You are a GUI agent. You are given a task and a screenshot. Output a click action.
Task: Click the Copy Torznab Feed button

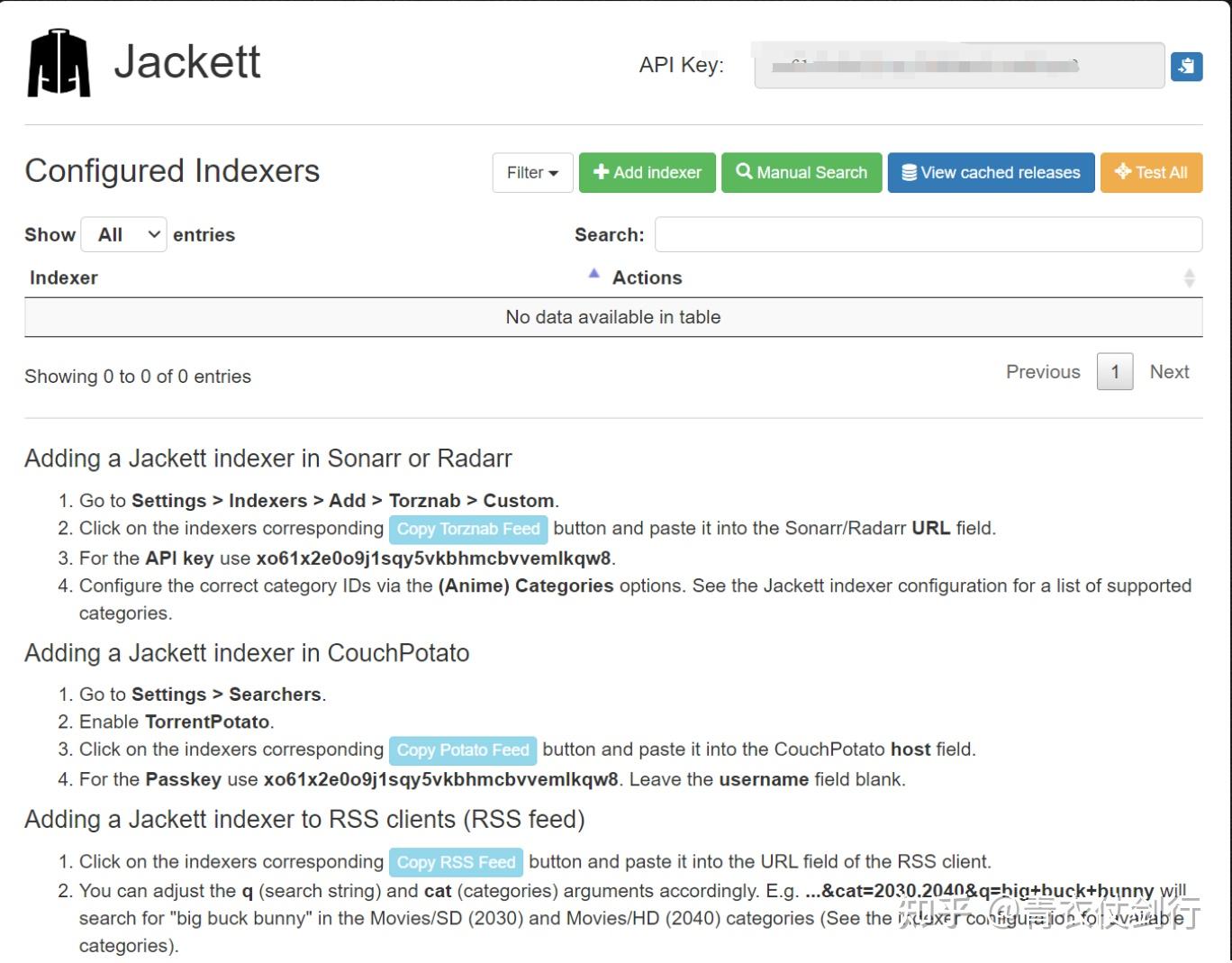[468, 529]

--

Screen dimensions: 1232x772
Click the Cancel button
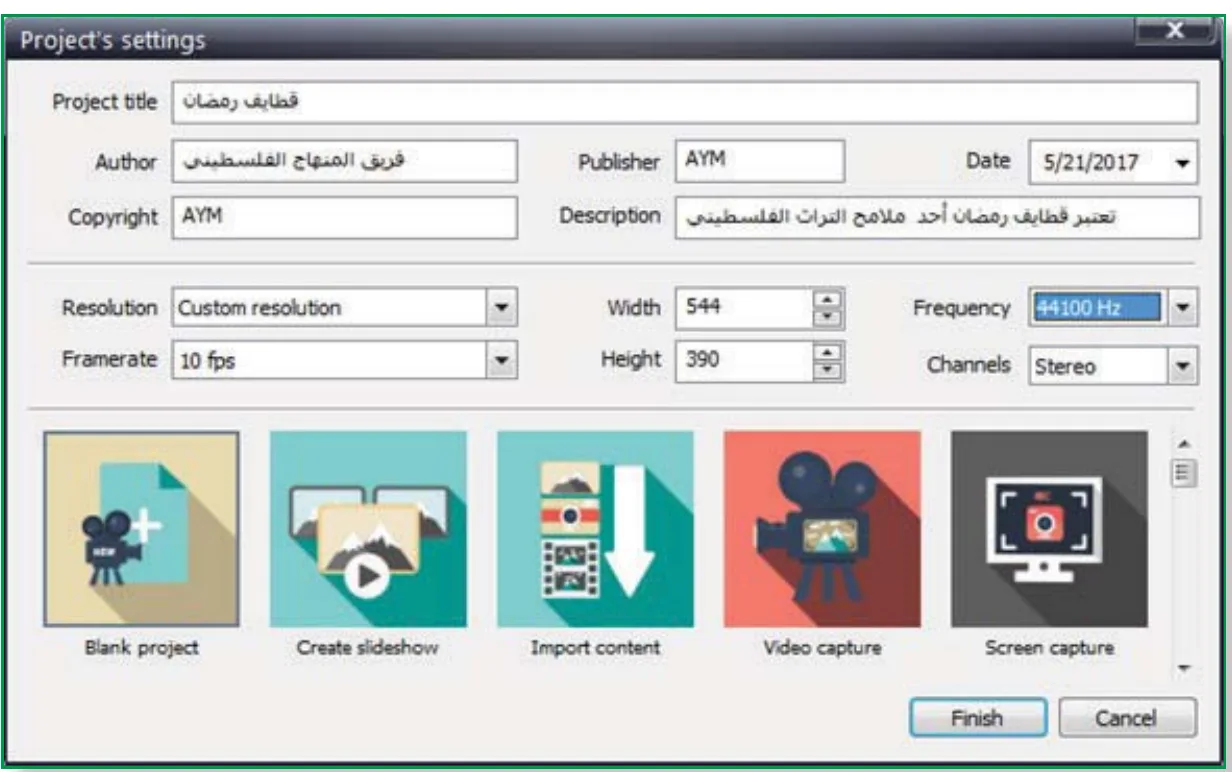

▶ Given problem: Extract every line of the data above that contains the word "button", reproducing each line in full.

▶ Solution:
Task: Click the Copy Torznab Feed button
Click the Cancel button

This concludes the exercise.